1.7. Planteamiento de la duda.
1.8.3. Análisis de estudios enzimáticos.
Gollnick et al67, estudiaron por primera vez las características metabólicas y la composición fibrilar de la musculatura humana en sujetos sedentarios y entrenados y su relación con la actividad de grupos musculares específicos y las características del rendimiento. Para ello, 74 sujetos varones con edades comprendidas entre los 17 y 58
deltoides, aunque solo vamos a tener en cuenta las muestras obtenidas del vasto lateral, ya que es la musculatura analizada en los estudios realizados en población infantil. Se analizaron las concentraciones de las enzimas SDH y PFK, obteniendo los siguientes resultados para el grupo de los 26 sujetos sedentarios, cuyas edades oscilaban entre los 24 y los 52 años, obtuvieron valores de PFK medios de 25,3 ± 2,1, y el rango fue desde los 14,3 a los 38,0 µmol/g/min. Los valores correspondientes a la enzima SDH fueron de 4,3 ± 0,6 µmol/g/min. Dentro del grupo de sujetos entrenados, los menores niveles de PFK, se obtuvieron en el grupo compuesto por 12 atletas, con una edad media de 25 años, que competían en diferentes deportes. Estos valores alcanzaron 19,9 ± 3,6 µmol/g/min, y el rango fue de 14,3 a 28,3. Los correspondientes valores de SDH en este grupo fueron de 6,0 ± 0,3 µmol/g/min. Mientras que el grupo que alcanzó los valores más altos y homogéneos, fue el de nadadores, compuesto por 5 sujetos, de edades comprendidas entre los 18 y 23 años. Estos valores alcanzaron los 29,3 ± 0,4 µmoles/g/min, y los valores de SDH fueron 7,6 ± 0,5 µmol/g/min.
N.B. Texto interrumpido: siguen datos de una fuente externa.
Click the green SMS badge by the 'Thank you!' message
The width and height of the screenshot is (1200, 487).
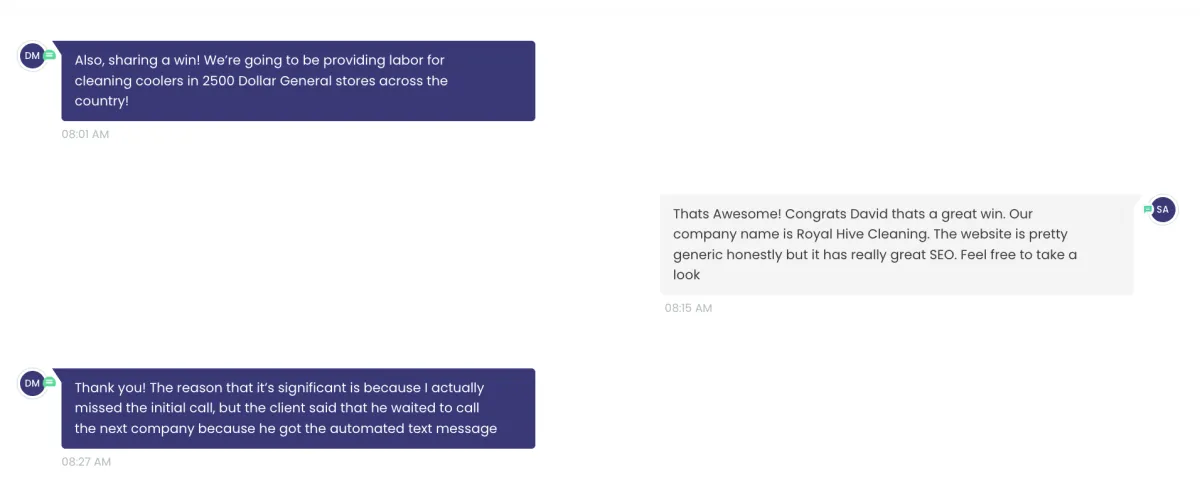49,382
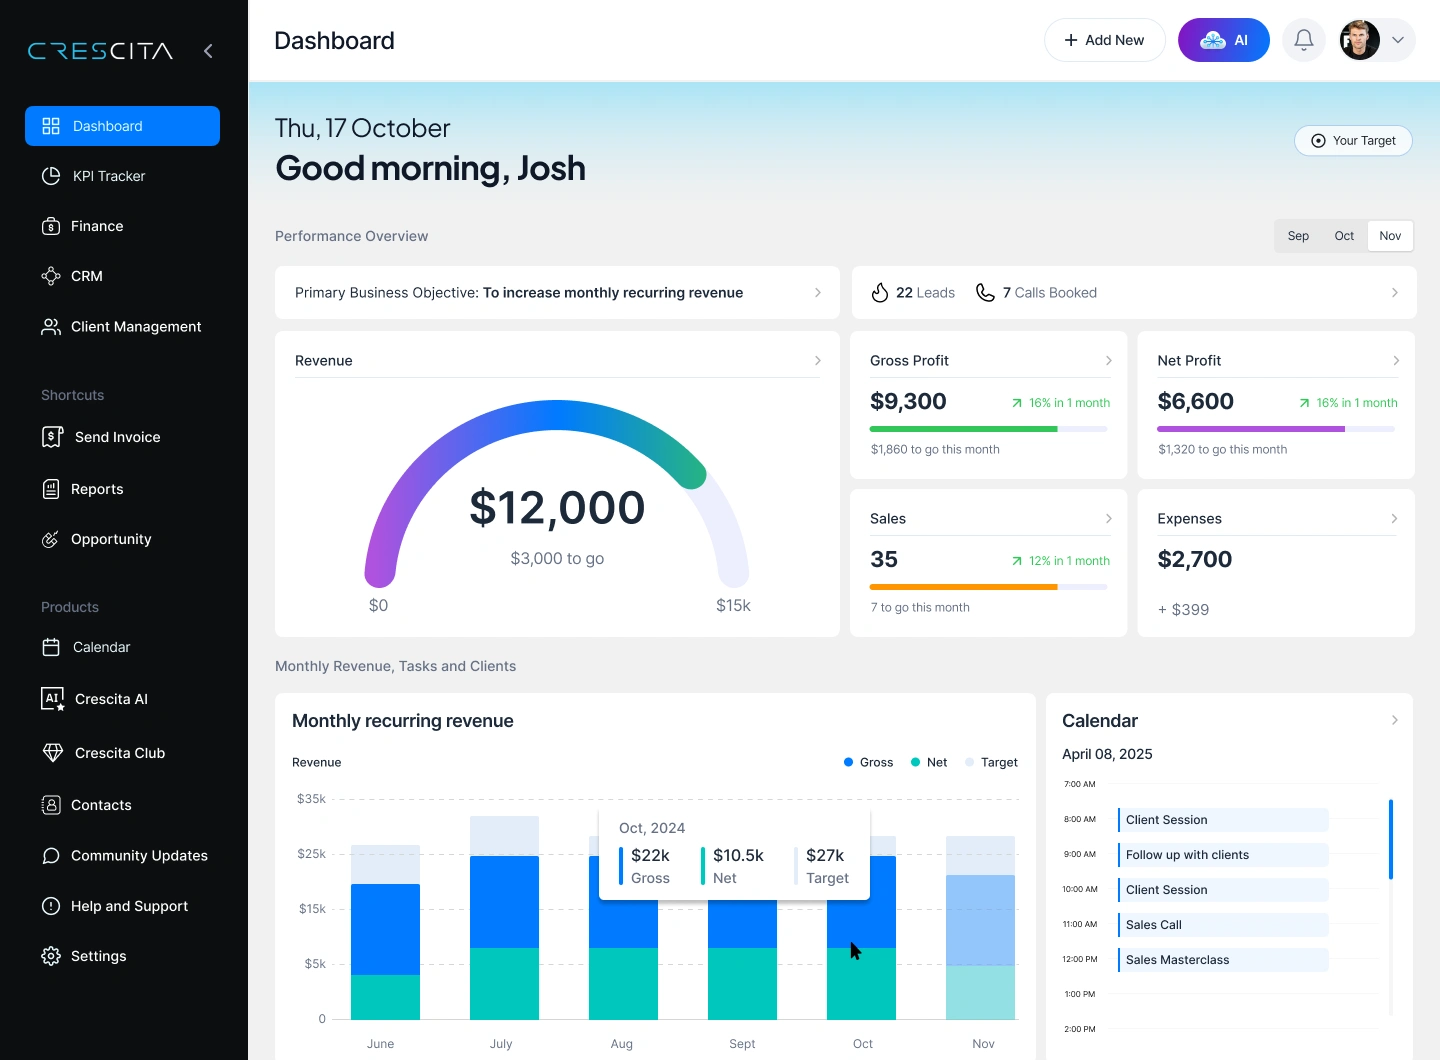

Estos resultados, se compararon con los datos obtenidos por Eriksson et al31, ya analizados, en 5 niños con edades entre los 10,9 y 11,5 años, sin determinar el índice de maduración sexual. Según los autores, durante las 6 semanas que dura el experimento, solo mostraron un incremento significativo en el VO2max (p<0,01), sin cambios en los
parámetros antropométricos. Los valores que dieron los autores, fueron las medias obtenidas de las enzimas PFK y SDH, antes, a las 2 semanas y a las 6 semanas del entrenamiento. Estos valores alcanzaron (expresados en micromol/g/min):
- PFK: 8,42 ± 1,46 y SDH: 5,43 ± 0,41 (antes del entrenamiento).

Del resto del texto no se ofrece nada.